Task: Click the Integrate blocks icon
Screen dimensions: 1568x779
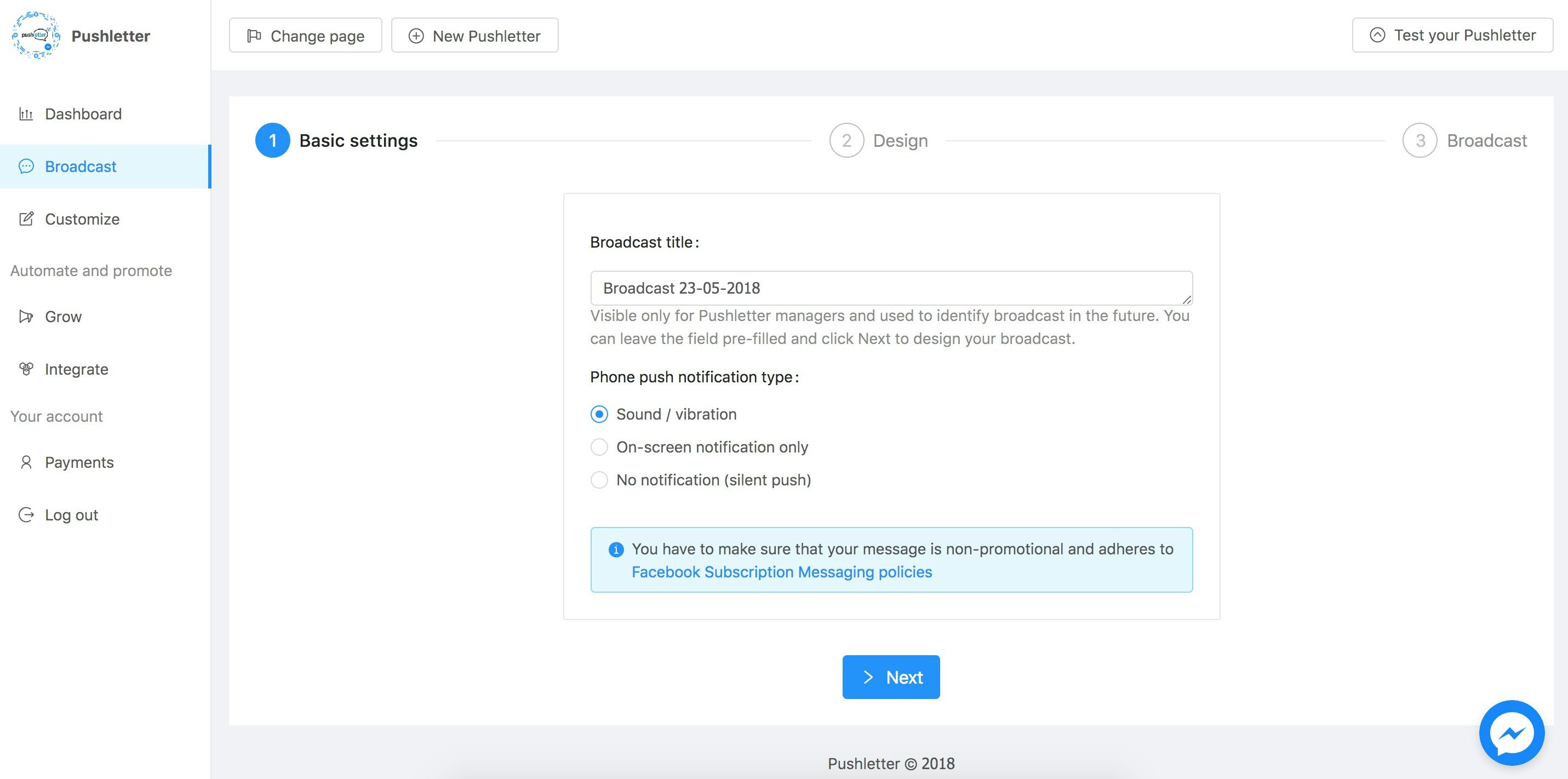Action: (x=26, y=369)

************

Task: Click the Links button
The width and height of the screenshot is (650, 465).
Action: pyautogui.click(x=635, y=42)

************

§ Objective
Please edit the entries beginning with the line containing "Task: Click the Integrate blocks icon" and continuing through the line containing "Action: (x=26, y=369)", replacing "icon" with "symbol" and keeping everything else the same. Leave the pictures out of your answer.

§ Exercise output
Task: Click the Integrate blocks symbol
Screen dimensions: 1568x779
Action: (x=26, y=369)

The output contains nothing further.